[The ninth in a series of posts on the evolution of TransForth]

The dictionary we have at the moment is split across two worlds. The definitions are in Forth-world; packed into plain memory. But we still have the F#-world mapping of
WordRecords to those memory locations.

let mutable dict = []

type WordRecord = { Name : string; Def : int; Immediate : bool ref }

let immediate () = dict.Head.Immediate := true

let header name = dict <- { Name = name; Def = mem.[h]; Immediate = ref false } :: dict

 

Header Format

 

Instead of this, we now want to move to plain memory along with everything else. The traditional Forth dictionary header is four bytes. We can certainly pack the name and the Immediate flag into a single Int32. However, for now we’ll postpone implementing the traditional Forth way of representing names of words (as a four-byte sequence giving the length and the first three ASCII characters). Instead we’ll take a little temporary shortcut and just go with the simplest thing that could possibly work; a hash of the name with the high bit reserved as a flag indicating whether it’s immediate (there’s obvious shortcomings to this but we change it once again when it’s re-implimented in Forth itself):

 

let encode (n : string) = n.GetHashCode() &&& 0x7FFFFFFF

let immediate () = mem.[latest] <- mem.[latest] ||| 0x80000000

 

We’ll be getting rid of the dict and will pack these headers into memory alongside their definitions. Each header will give the name/immediate encoding in one memory cell, followed in the next cell by the address of the previous word; thus making a linked list.
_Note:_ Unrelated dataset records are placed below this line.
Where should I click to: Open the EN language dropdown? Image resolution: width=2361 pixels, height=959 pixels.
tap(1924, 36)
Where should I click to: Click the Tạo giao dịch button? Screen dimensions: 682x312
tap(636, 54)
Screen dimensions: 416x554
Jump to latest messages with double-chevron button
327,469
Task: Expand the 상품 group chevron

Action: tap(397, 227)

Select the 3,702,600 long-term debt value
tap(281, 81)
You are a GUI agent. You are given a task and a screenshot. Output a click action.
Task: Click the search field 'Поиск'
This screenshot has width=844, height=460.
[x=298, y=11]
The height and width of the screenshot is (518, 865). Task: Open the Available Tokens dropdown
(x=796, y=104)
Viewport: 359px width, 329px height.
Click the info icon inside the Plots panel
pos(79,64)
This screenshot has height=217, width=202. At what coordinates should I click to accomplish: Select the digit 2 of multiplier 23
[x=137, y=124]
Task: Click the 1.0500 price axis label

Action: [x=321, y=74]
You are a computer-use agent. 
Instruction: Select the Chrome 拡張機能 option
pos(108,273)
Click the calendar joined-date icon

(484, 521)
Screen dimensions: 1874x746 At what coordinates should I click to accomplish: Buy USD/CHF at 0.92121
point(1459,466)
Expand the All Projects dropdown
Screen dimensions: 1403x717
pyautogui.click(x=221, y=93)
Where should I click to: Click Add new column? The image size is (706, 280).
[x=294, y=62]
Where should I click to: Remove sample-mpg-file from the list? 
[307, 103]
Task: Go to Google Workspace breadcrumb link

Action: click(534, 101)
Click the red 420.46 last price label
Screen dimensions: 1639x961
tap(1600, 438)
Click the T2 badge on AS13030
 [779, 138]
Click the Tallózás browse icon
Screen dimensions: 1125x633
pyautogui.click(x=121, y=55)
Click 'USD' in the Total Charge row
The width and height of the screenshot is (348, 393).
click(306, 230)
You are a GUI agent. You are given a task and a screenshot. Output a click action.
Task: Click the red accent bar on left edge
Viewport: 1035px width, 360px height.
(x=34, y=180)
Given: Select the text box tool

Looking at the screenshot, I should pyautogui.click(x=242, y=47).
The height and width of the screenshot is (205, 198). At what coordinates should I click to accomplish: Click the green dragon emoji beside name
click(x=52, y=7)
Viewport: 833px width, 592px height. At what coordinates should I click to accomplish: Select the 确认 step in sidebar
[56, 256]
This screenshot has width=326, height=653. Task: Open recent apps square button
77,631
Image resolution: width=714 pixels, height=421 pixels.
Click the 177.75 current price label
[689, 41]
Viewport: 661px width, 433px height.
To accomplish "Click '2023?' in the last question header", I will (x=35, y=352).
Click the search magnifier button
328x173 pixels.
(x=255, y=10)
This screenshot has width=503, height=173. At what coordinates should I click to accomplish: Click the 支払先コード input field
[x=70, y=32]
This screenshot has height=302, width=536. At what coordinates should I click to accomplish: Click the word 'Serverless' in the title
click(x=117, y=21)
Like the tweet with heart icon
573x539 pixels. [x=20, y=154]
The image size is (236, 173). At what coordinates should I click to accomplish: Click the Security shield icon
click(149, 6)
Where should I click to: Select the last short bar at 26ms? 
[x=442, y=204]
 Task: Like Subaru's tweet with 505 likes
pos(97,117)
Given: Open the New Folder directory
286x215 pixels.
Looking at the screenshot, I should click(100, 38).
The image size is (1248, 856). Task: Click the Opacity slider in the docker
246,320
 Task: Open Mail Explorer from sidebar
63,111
The latest pointer will always point to the header of the most recently added word.

 

Following each header will be the packed definition compiled in as we implemented in the last post.

 

let mutable latest = mem.[h]

let header name =

    let link = latest

    latest <- mem.[h]

    encode name |> append

    append link

Finding and Forgetting

 

Instead of finding and forgetting words using the niceties of F#...


let
find name = List.tryFind (fun w -> w.Name = name) dict

let forget name =

    let found = dict |> Seq.skipWhile (fun w -> w.Name <> name) |> List.ofSeq

    dict <- found.Tail

    mem.[h] <- found.Head.Def

 

… we’ll have to resort to low level memory walking and adjusting of the latest pointer.

let find name =

    let enc = encode name

    let rec find' addr =

        if addr = 0x0400 // first cell is DOSEMI

        then -1 else

            if mem.[addr] &&& 0x7FFFFFFF = enc

            then addr else find' mem.[addr + 1]

    find' latest

let forget name = mem.[h] <- find name; latest <- mem.[mem.[h] + 1]

 

The find function now returns the address of a word’s header (or -1 if not found). The forget function just adjusts the latest pointer; leaving forgotten definitions in memory to be subsequently overwritten.

 

A couple of helpers will be useful for checking whether a word isimmediate, and for converting a word address to the address of the definition – the so called “code field address” (cfa) which always can be found two cells from the header.

 

let isimmediate addr = mem.[addr] &&& 0x80000000 = 0x80000000

let cfa addr = addr + 2 // used in several places

 

Outer Interpreter Tweaks

 

Finally, our outer interpreter needs to change slightly to expect addresses rather than WordRecord options from find and to use the new dictionary format.

 

let rep input =

    out.Clear() |> ignore

    source <- input

    while not (Seq.isEmpty source) do

        let word = token ()

        if word.Length > 0 then

            match find word with

            | -1 -> // literal?

                let number, value = Int32.TryParse word

                if number then

                    if interactive then push value else append LIT_ADDR; append value

                else word + "?" |> failwith

            | d ->

                let c = cfa d

                if interactive || isimmediate d

                then p <- c; w <- c; i <- HALT_ADDR; execute ()

                else append c

 

That’s the last of the data structures remaining to be moved to plain memory. The last major moving part to be transitioned will be the outer interpreter. TransForth is coming along!